Frankie Sekiya's experiment with Golden Glory has been going on for three years. Photo by Terry Luke, Star-Bulletin
Sekiya's business is selling exotic fruit trees to commercial landscapers and home gardeners from his nursery in Waimanalo. He has durian and rambutan, blood oranges and Amazon custard apples, and he used to have weeds.
Between the trees, where the irrigation system doesn't hit, weeds sprung up in the dry earth. He briefly considered wedelia, the T-shirt of Hawaiian landscapes - cheap, minimum upkeep, goes anywhere. But it also climbs, and Sekiya didn't want it on his trees.
"A woman who was doing research on growing pepper visited the orchard several years ago, when we were looking into growing peppercorns here. Pepper vines grow on poles, so if you use a ground cover it has to be one that doesn't compete with the vines. It can't climb.
"She was on her way to South America, and in Brazil she learned about Golden Glory. She sent us some seeds, and we planted them," Sekiya said.

_____

- _Task directions_
Continue the article about Frankie Sekiya's Golden Glory ground cover from its final sentence.

- _Dataset entries_
_____

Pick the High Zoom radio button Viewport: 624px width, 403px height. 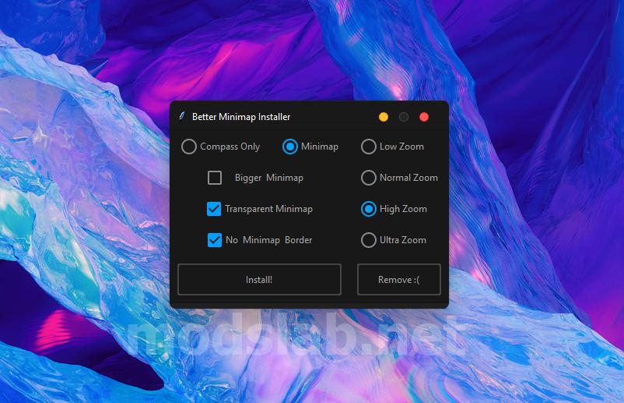point(369,209)
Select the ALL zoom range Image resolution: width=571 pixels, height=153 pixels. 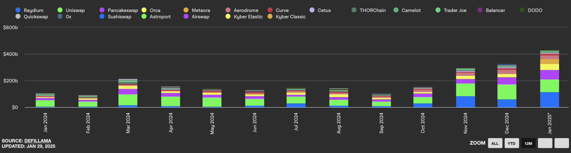click(495, 143)
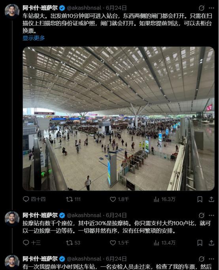Share the massage chair tweet
The height and width of the screenshot is (270, 219).
211,243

_____

- _Exercise result_
The result, three years later, is a tight, flat mat of green leaves with masses of small, fire engine yellow flowers. Each flower lasts one day, and grows from the top of a skinny 4-inch stem. The flower is somewhat like a small sweetpea.
Sekiya said that he has never fertilized the plants, nor watered them after the first month when he put them into the ground.
Unlike wedelia, which has a hairy leaf that sometimes causes skin irritations, Golden Glory seems to be nonallergenic.
It is also a nitrogen-fixer, harboring in its roots bacteria that convert nitrogen from the air into nitrogen compounds in the soil. Nitrogen maintains a plant's green color and is responsible for good leaf and stem growth. Because Golden Glory grows layer upon layer, as the bottom layer dies, it adds humus (decomposed plant matter) to the ground. It is, in effect, self-fertilizing.
And lazy! Where wedelia and other vines regard a tree or a post as an opportunity to climb, Golden Glory takes one look at the challenge and promptly grows in another direction.
However, it grows well on even steep slopes and holds the soil, Sekiya said. "The roots go straight down like pegs, so runners will cover a hillside."
In keeping with its dislike for strenuous uphill activity, Golden Glory should be planted at the top of a slope and allowed to slide down, he added. "Once it covers an area, no weeds can come up because the mat is so thick, but it grows only to about 6 inches deep. This means that it never has to be mowed or weed-whacked."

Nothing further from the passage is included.